Some work entities in OpenAlex include N-grams (word sequences and their frequencies) of their full text. The N-grams are obtained from Internet Archive, which uses the spaCy parser to index scholarly works. See <https://docs.openalex.org/api-entities/works/get-n-grams> for coverage and more technical details.
Arguments
- works_identifier
Character. OpenAlex ID(s) of "works" entities as item identifier(s). These IDs start with "W". See more at <https://docs.openalex.org/api-entities/works#id>.
- ...
Unused.
- endpoint
Character. URL of the OpenAlex Endpoint API server. Defaults to endpoint = "https://api.openalex.org".
- verbose
Logical. If TRUE, print information on querying process. Default to
verbose = FALSE
.
Note
A faster implementation is available for `curl` >= v5.0.0, and `oa_ngrams` will issue a one-time message about this.

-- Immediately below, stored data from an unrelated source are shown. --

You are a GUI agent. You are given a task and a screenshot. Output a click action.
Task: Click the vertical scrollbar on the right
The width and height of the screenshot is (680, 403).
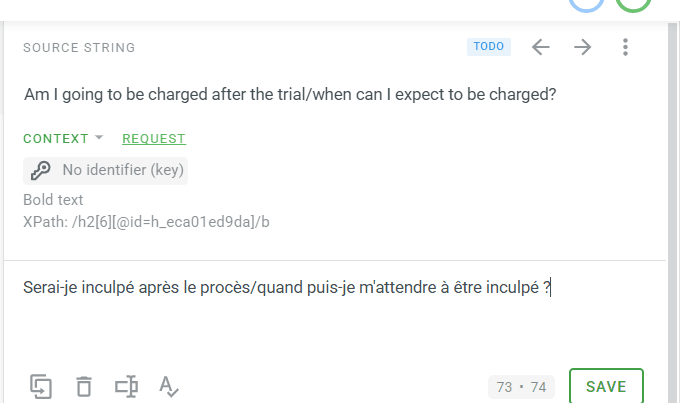coord(672,213)
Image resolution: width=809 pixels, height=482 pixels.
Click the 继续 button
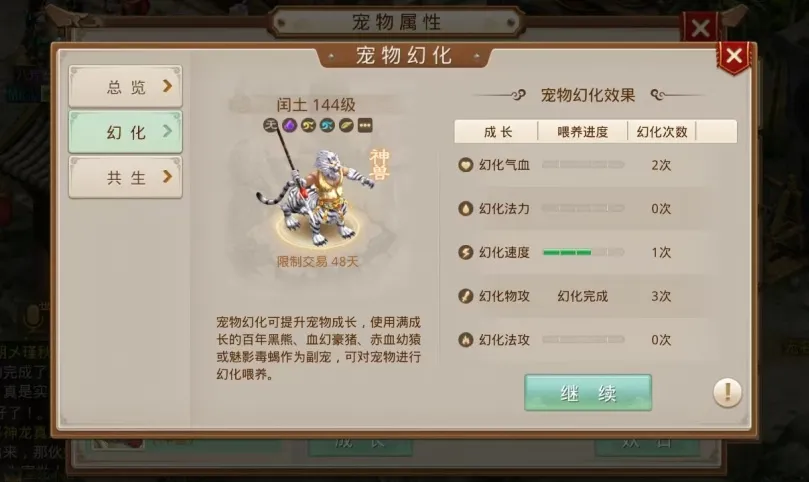tap(588, 393)
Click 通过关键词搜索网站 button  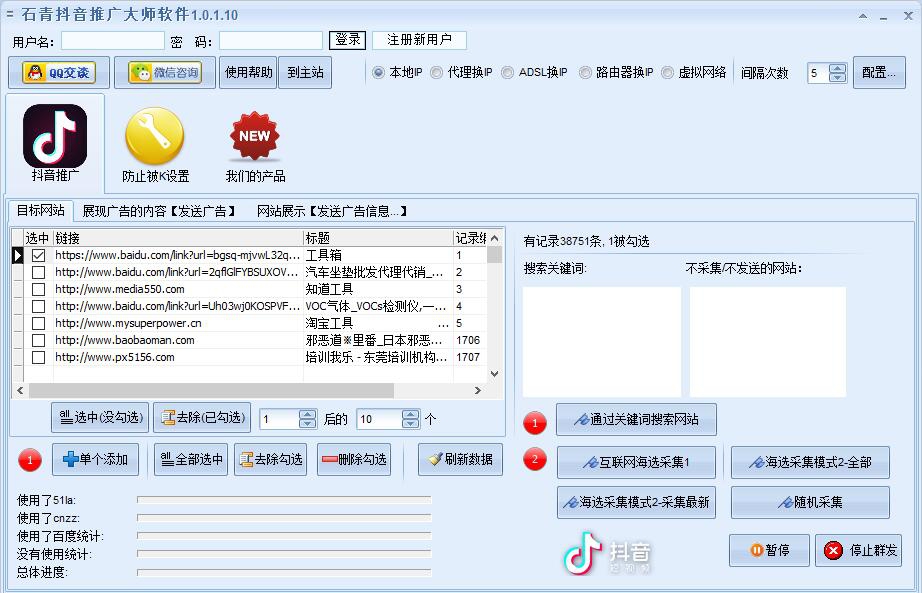click(x=636, y=419)
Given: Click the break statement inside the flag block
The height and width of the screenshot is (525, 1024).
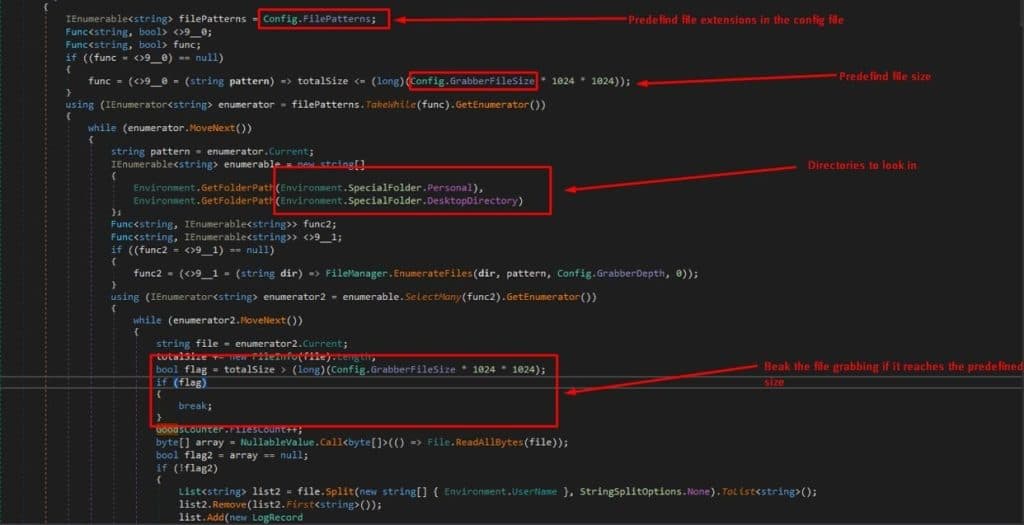Looking at the screenshot, I should [x=195, y=406].
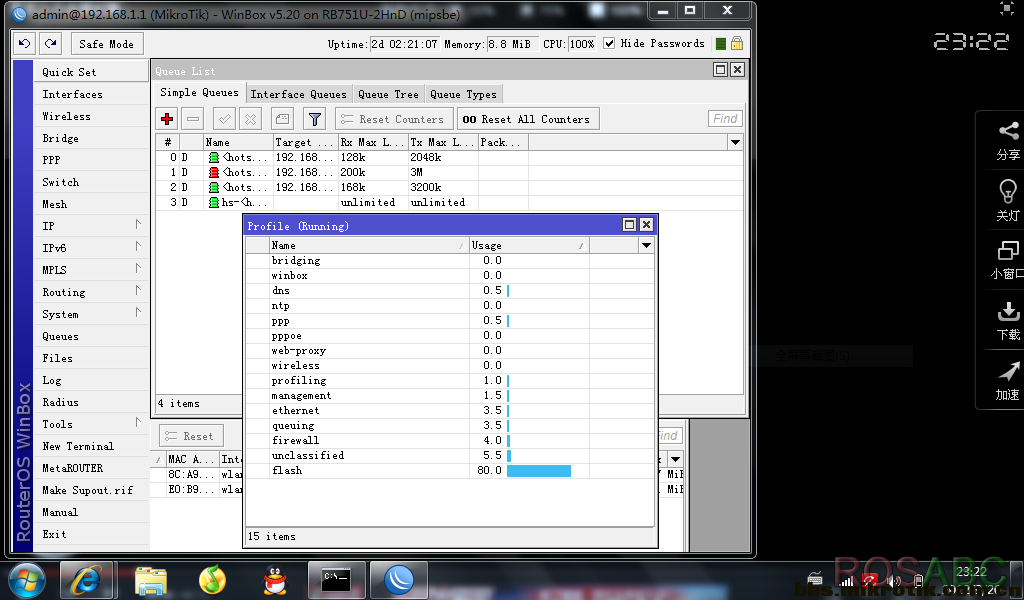Screen dimensions: 1024x600
Task: Toggle the Hide Passwords checkbox
Action: click(x=609, y=44)
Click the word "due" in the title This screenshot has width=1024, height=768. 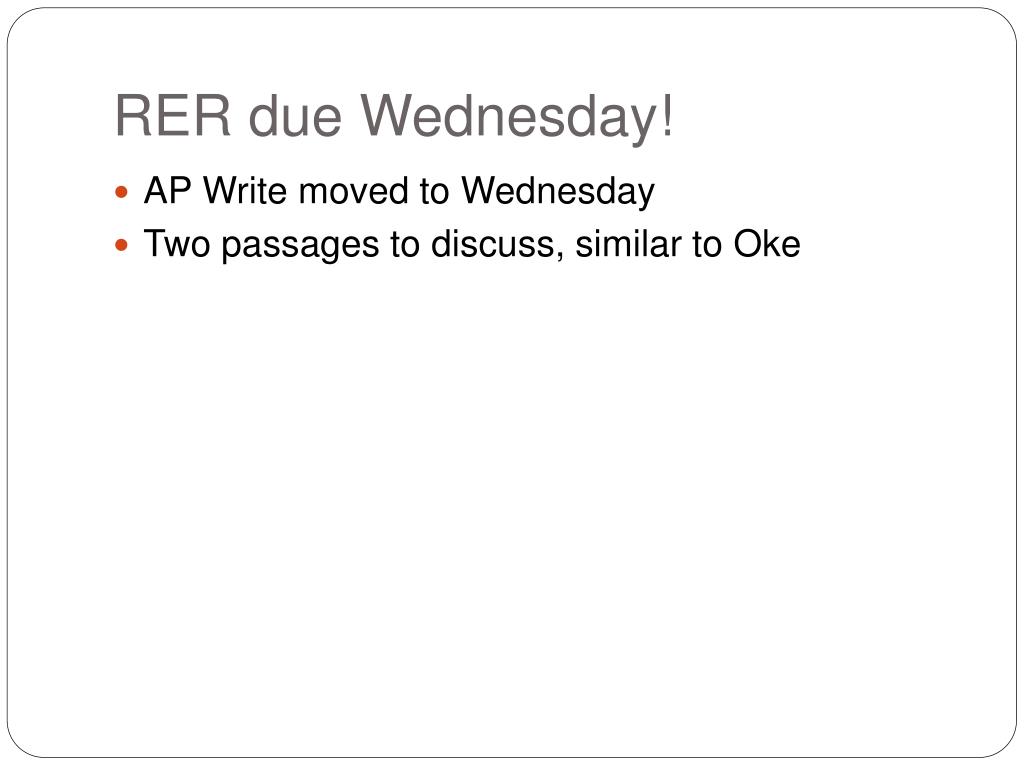[x=295, y=116]
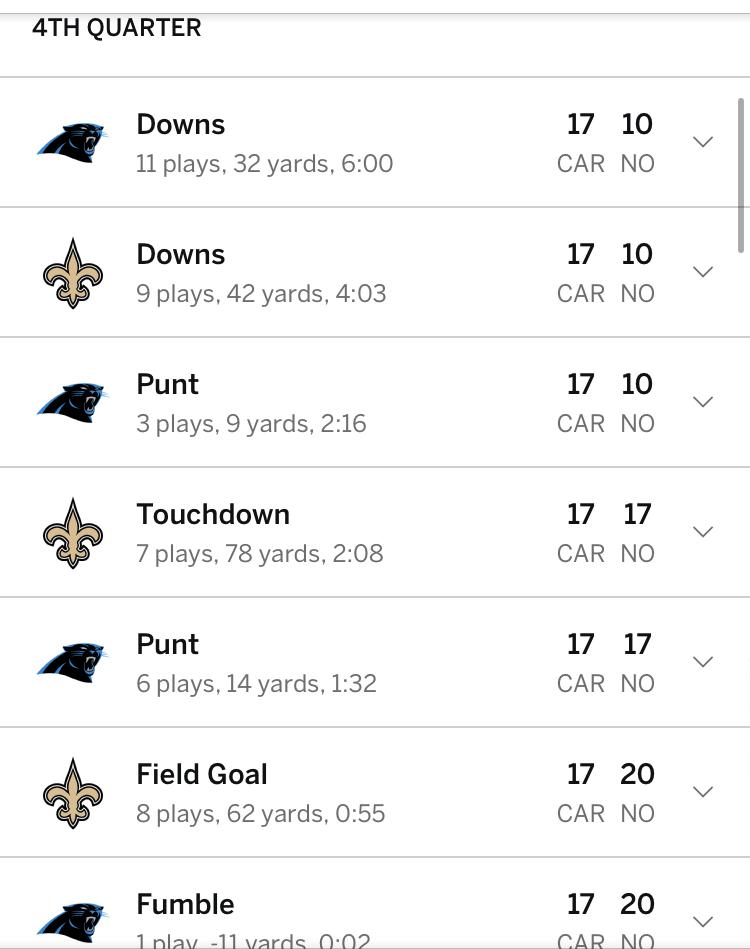Viewport: 750px width, 949px height.
Task: Expand the Touchdown drive details
Action: coord(703,532)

This can be suppressed with `options("oa_ngrams.message.curlv5" = FALSE)`.
Examples
if (FALSE) {
ngrams_data <- oa_ngrams(c("W1963991285", "W1964141474"))
library(dplyr)
first_paper_ngrams <- ngrams_data$ngrams[[1]]
top_10_ngrams <- first_paper_ngrams %>%
slice_max(ngram_count, n = 10, with_ties = FALSE)
# Missing N-grams are `NULL` in the `ngrams` list-column
oa_ngrams("https://openalex.org/W2284876136")
}